Approximately symmetric distribution centered on 15 days per month, indicating moderate engagement as the norm. The 6.8-day standard deviation reveals substantial variation: some accounts log in nearly daily, others barely weekly. Only 0.49% outliers, suggesting the engagement range is natural rather than anomalous.
Highly right-skewed (skewness = 2.04), with median well below mean. Most accounts (60%+) submit 0-3 tickets, but a significant minority generates heavy support load. The 5.95% outlier rate captures accounts submitting 10+ tickets in 90 days, signaling either product friction or complex use cases.
Extreme right skew (skewness = 3.35). 68.4% of accounts have zero unresolved tickets, indicating baseline support resolution is functional. However, the tail matters: 6.38% of accounts have 3+ unresolved tickets, representing sustained support failures. The nonzero values present are: 1, 2, 3, 4, 5, 6, 7, 8, 9, 10, 11, 13, and 15.
Slightly right-skewed (skewness = 0.34), with most accounts achieving value in 12-25 days. The 9.7-day standard deviation indicates variability in activation speed. Churned accounts took 24.6 days on average vs. 18.5 for retained accounts (Cohen's d = 0.64, medium effect), confirming that delayed value realization predicts attrition.
Highly right-skewed (skewness = 2.52), with median significantly below mean due to high-value outliers. The distribution reflects a typical SaaS customer base: many small-to-mid accounts, with Enterprise contracts driving the tail to $6,564/month. The 5.14% outlier rate represents natural revenue concentration rather than data issues.

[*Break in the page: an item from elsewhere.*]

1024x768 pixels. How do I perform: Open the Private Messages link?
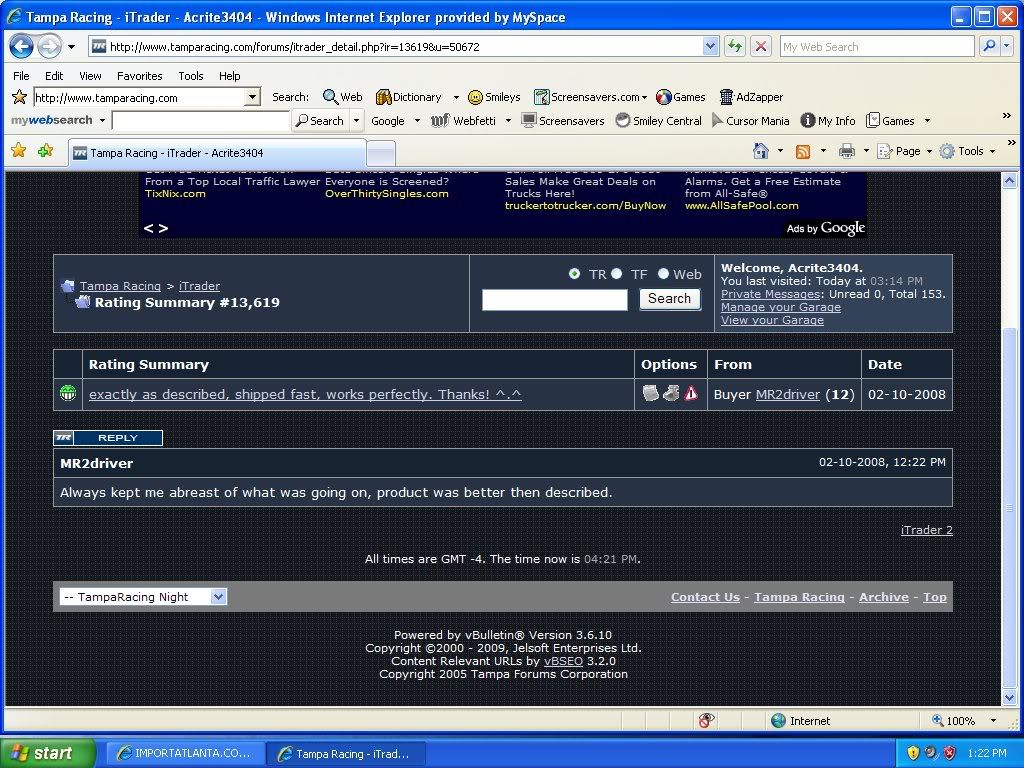pyautogui.click(x=771, y=294)
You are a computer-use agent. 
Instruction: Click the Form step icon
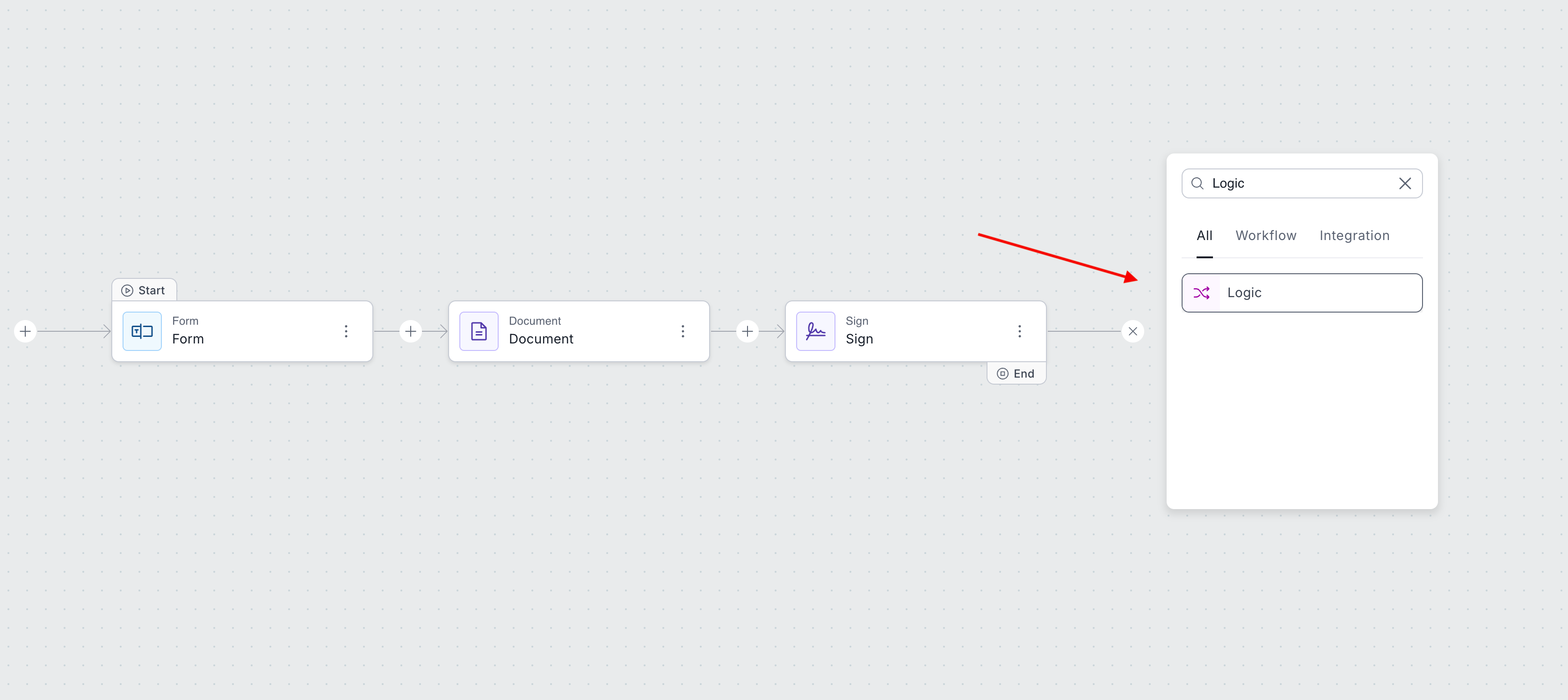click(142, 331)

Approximately symmetric (skewness = 0.11), indicating balanced customer tenure. The range spans 1 to 40 months, with only 0.17% outliers. Churned vs. retained accounts show minimal tenure difference (15.2 vs. 15.6 months, Cohen's d = -0.06), suggesting churn is not primarily a maturity or "honeymoon period" phenomenon.
Approximately symmetric ratio field representing account growth or contraction. Mean of 0.08 indicates slight average expansion. Churned accounts show 0.06 vs. 0.08 for retained (Cohen's d = -0.11, small effect), indicating expansion rate has minimal predictive power for 90-day churn.
Growth plan dominates at 37.34% (2,427 accounts), followed by Scale (25.14%), Starter (23.42%), and Enterprise (14.11%). The distribution shows moderate concentration with entropy = 1.92. No plan type is dangerously underrepresented. However, churn rate analysis reveals that Starter plan carries the highest risk at 14.72%, while Enterprise shows the lowest at 9.16%.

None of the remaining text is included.